For this next one, a 70-mile-wide swath of America from Oregon to South Carolina will be in the “path of totality” – complete darkness with stars visible. The last such event coast to coast in the U.S. was a century ago. The next isn’t for 28 years.

In Jacksonville, we’ll be able to see about 90 percent of the sun’s light eclipsed from about 1:15 to 4:15 p.m., with visibility subject to weather, Lane said.

Free JU-branded eclipse viewing glasses are available at Jacksonville Public Library branches.

“Although less impressive than totality, this will still be a wondrous sight to behold,” he said.

Using funds from the JU College of Arts and Sciences’ Physics Department for the “outreach opportunity of a lifetime,” Lane ordered 2,000 special JU-themed solar safety eclipse viewing glasses from American Paper Optics, some for use by Holy Family Catholic students and the majority available for free at any Jacksonville Public Library branch. After that supply quickly ran out, he ordered another 4,000.

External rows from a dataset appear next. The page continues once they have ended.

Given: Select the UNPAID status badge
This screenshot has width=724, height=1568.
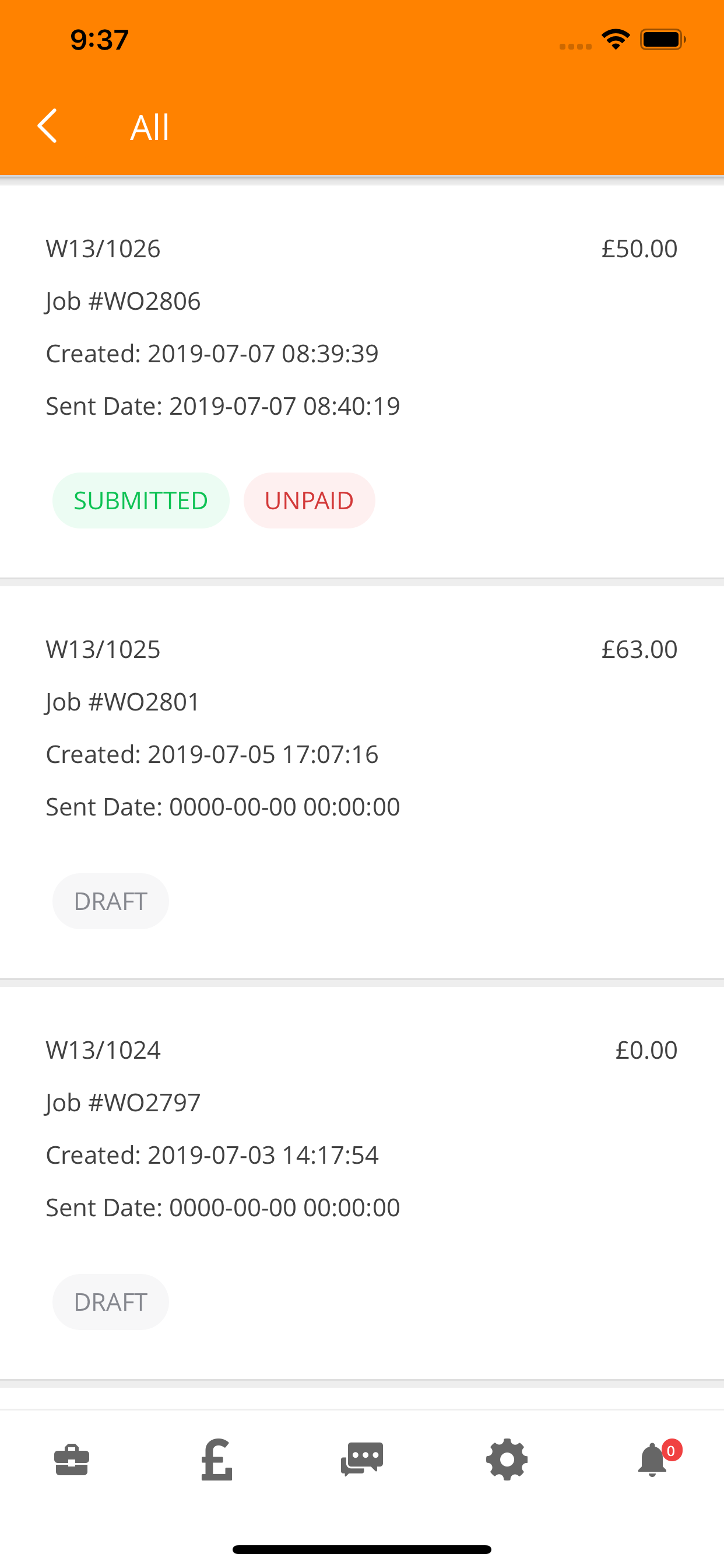Looking at the screenshot, I should pyautogui.click(x=309, y=501).
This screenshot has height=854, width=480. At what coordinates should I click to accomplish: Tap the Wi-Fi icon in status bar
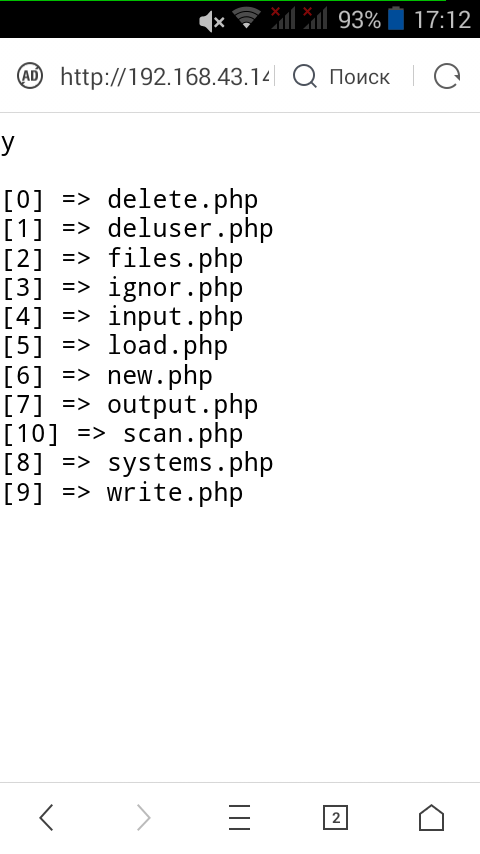pos(246,19)
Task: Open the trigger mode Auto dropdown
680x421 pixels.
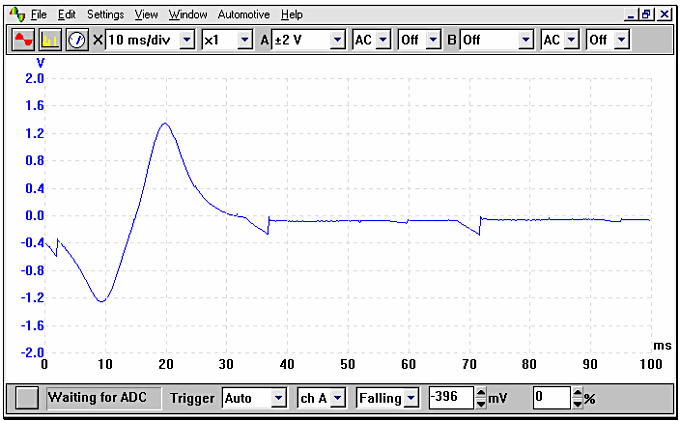Action: coord(277,398)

“Eclipses are an excellent opportunity for people who aren’t professional scientists to participate in a unique scientific event. With a pair of solar glasses or a pinhole camera, anyone can watch a unique interaction between our two most influential neighbors in space,” Lane said.

“Solar eclipses are also significant opportunities for scientific research, since the moon offers us a brief window to observe the edge of the sun. They have been key to learning about the sun’s outermost layer (including when it spews matter into space), examining what the sun is made of, and even confirming general relativity by observing starlight bend around the sun.”

And, while it should go without saying by now, “An eclipse is also a nice simple proof that the earth is a round object that moves around the sun,” Lane added.

Lane’s final library talk is at 3 p.m. this Saturday, Aug. 12, at Highlands Regional Branch at 1826 Dunn Ave. His presentation highlights NASA’s Global Learning and Observations to Benefit the Environment (GLOBE) Program (https://www.globe.gov), a citizen science and education program that among other things is coordinating data collection to measure and study atmospheric changes during the eclipse, and the California Academy of Sciences’ study of the changes in wildlife behavior during the event.